As a young boy, I looked forward to family reunions.  It gave me opportunity to be with cousins of whom I didn’t get to see very often.  

There was another treat that made those occasions very special.  That of course was all of the delicious food.  

The table which included cakes, pies, cookies, and other kinds of sweets always caught my eye.  Usually at home my mother insisted that I eat vegetables and meat before partaking of sweets.  

This reminds me of a young man who along with other members of his immediate family were visiting a great aunt.  His mother warned him ahead of time to not even think of taking out any sweets before eating some of the vegetables.  

After their arrival to the home of the aunt he eyed a five layer coconut cake, which caused his mouth to water in anticipation.  He was quickly brought back to reality when his mother gave him a warning look.  

After all were seated at the dining room table and a prayer expressing thanks for our manifold blessings the food was passed around and a large spoon of peas was dished into his plate.  This young man wasn’t fond of peas.  

He quickly ate the peas in anticipation of obtaining a large slice of the coconut cake.  

It was at that time his aunt came back into the dining room from the kitchen.  She was so pleased that her great nephew liked her peas that she immediately scooped him another plate of peas.

My grandmother Pearl Wilson was more thoughtful.  When we visited her she would catch me looking longingly at the sweets when we first sat down at the table.  

She would then place a large slice of cake or pie in my plate.   Mother was apt to say, “Momma, you’re going to spoil that boy!”

On such special occasions most of us are prone to eat too much.  Some will load their plate to almost overflowing and then say they need sideboards on their plate.  

For several weeks I’ve switched from the traditional three meals a day to six small snacks.  I’ve been rewarded by losing approximately 18 pounds.   

By eating three or less meals a day many consume more food than their metabolism can burn.  The excess digested food will then be stored as fat.  

My doctor approved of me eating six small snacks a day.  He said that some people complain that they still gain weight after eating only one meal daily.  

He further pointed out that they were still eating more food than their metabolism could burn.

The expression:  “He’s got his plate full!” means that an individual has all the responsibility in which he can handle during a given period of time.

Honest Injun

The term “honest Injun” has certainly been around since 1851.  This was when Mark Twain used that phrase in his adventures of Tom Sawyer and Huck Finn.  But most common sayings were in use long before being used in formal writing and in print.  The term “Injun” is a corrupted form of the word Indian.  It either came about by the uneducated or as a deliberate means of belittling Native Americans.

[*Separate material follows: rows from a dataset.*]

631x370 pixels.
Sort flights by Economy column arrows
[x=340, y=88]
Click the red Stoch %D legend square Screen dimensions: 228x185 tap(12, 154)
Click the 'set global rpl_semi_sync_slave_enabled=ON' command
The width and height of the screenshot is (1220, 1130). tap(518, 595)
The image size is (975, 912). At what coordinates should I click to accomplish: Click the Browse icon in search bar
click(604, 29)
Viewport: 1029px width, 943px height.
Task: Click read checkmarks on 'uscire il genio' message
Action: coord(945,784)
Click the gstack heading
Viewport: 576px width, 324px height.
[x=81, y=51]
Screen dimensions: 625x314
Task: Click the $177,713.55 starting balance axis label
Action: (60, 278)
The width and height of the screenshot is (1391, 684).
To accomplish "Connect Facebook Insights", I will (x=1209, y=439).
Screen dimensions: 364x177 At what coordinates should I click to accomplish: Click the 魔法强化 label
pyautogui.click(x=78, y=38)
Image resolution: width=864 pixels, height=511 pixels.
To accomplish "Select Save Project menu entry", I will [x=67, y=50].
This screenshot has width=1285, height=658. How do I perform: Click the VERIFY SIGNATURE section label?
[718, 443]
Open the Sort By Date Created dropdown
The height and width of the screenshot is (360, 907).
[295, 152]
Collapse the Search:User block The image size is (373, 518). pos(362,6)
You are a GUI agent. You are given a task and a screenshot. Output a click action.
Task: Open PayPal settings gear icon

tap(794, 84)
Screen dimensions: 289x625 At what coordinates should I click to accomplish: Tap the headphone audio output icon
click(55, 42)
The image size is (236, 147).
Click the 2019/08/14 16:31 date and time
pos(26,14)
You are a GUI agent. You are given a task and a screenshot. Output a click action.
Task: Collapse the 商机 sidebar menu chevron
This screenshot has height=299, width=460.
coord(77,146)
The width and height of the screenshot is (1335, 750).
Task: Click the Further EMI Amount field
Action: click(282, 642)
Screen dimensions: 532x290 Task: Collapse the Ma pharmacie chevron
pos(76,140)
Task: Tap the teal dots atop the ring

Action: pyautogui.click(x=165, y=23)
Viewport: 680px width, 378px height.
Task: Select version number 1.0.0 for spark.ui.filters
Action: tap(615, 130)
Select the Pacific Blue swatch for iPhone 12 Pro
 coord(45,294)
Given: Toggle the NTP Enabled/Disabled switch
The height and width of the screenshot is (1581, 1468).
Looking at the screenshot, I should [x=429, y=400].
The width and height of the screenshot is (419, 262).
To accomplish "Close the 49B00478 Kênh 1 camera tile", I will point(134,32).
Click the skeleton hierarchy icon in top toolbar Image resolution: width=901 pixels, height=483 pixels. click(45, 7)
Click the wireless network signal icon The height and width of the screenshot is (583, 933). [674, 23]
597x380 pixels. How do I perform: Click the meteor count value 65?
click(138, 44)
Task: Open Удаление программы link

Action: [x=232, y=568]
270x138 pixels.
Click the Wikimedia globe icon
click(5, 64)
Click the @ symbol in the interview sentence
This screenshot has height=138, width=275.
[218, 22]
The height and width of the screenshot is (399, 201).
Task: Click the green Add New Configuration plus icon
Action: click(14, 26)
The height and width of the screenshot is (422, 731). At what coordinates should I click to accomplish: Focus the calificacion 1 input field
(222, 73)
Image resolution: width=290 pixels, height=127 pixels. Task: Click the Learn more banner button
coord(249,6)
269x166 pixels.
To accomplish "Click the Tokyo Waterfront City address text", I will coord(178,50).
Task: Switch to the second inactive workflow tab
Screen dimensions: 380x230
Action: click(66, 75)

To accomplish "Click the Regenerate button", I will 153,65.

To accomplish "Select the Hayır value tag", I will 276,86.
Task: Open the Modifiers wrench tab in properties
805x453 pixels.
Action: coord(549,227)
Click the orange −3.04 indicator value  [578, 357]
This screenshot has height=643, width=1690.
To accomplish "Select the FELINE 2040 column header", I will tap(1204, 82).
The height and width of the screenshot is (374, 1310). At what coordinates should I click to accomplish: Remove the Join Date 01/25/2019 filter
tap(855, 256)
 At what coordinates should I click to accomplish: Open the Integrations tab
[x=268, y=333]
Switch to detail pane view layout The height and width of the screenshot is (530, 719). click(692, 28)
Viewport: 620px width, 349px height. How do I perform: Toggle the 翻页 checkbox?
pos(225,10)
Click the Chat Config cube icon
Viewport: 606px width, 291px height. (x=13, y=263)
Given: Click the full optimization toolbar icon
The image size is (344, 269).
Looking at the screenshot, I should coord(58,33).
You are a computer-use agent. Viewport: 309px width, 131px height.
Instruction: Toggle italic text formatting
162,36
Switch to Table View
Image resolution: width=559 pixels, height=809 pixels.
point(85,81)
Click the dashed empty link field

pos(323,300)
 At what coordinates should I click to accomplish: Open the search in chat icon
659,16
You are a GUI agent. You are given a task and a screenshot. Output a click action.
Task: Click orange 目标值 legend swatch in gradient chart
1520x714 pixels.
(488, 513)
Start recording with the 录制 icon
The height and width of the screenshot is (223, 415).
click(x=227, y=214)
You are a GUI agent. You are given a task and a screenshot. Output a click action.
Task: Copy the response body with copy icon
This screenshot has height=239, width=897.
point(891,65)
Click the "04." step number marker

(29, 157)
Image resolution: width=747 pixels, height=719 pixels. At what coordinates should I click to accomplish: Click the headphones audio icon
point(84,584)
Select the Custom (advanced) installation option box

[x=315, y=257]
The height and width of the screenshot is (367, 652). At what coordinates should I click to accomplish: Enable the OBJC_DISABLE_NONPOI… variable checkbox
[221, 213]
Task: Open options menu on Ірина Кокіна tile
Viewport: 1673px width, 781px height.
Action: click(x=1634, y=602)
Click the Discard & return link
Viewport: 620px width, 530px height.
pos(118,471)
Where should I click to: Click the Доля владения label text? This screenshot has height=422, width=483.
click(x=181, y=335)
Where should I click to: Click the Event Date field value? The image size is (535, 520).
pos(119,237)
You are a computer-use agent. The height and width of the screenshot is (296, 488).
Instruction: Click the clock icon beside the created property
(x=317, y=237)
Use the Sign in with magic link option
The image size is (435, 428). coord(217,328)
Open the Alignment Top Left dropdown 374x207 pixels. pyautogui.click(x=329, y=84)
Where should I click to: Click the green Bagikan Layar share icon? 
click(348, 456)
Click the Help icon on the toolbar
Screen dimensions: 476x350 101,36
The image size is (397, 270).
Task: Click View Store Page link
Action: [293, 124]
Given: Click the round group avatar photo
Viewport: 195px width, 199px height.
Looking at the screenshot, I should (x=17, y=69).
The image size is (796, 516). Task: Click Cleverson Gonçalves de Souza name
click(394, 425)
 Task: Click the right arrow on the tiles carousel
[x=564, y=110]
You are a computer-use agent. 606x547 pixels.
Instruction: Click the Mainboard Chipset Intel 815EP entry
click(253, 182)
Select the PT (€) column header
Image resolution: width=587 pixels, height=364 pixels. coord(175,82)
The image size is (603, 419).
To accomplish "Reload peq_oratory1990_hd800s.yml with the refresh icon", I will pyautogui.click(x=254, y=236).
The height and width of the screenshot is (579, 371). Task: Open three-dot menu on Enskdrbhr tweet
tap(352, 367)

Many who are descendents of those who inhabited this land long before Christopher Columbus and even the Vikings explored the New World resent being called Indians.  After all, they are not citizens of India.  Nor were they descendents of that nation.  Many tribes want to be known as “the people.”  While other Native Americans have resigned to being called “Indians,” they’d prefer being addressed by their tribal name, such as Choctaw, Cherokee, etc.  Several tribes, such as the two just mentioned, retain certain rights as a nation.  They are nations within the nation of the United States.  

 The term “honest Injun” has various connotations.  One concept was that Native Americans in general were dishonest.  This may have come about by a misunderstanding among Europeans concerning the custom of giving gifts by Native Americans.  When one of them gave a gift the recipient of that gift was expected to give a gift of equal or similar value in return.  If a gift was not given in return then the initial gift was either to be rejected or returned.  White men did not understand this custom.  Thus, in derision the term “Indian giver” came about.  That term implied one was being dishonest by giving a gift and then demanding that it be returned.

To call a descendent of the original Americans an “honest Injun” was to imply he was an exception.  But from the standpoint of those who were native to this land, the white men were the dishonest ones.  They believed that white men spoke with a forked tongue.  This is why older Native Americans up through the 1940s would buy one item at a time, pay for it and then buy another, pay for it, etc.  This would nearly drive a storekeeper crazy.  They were use to customers paying for all the items being purchased after being itemized and the total cost added up.

Many people after making a statement declare:  “honest Injun.”  This is simply a way of declaring that what they have just said is the truth.  This is being used in the same manner as stating:  “scout’s honor.”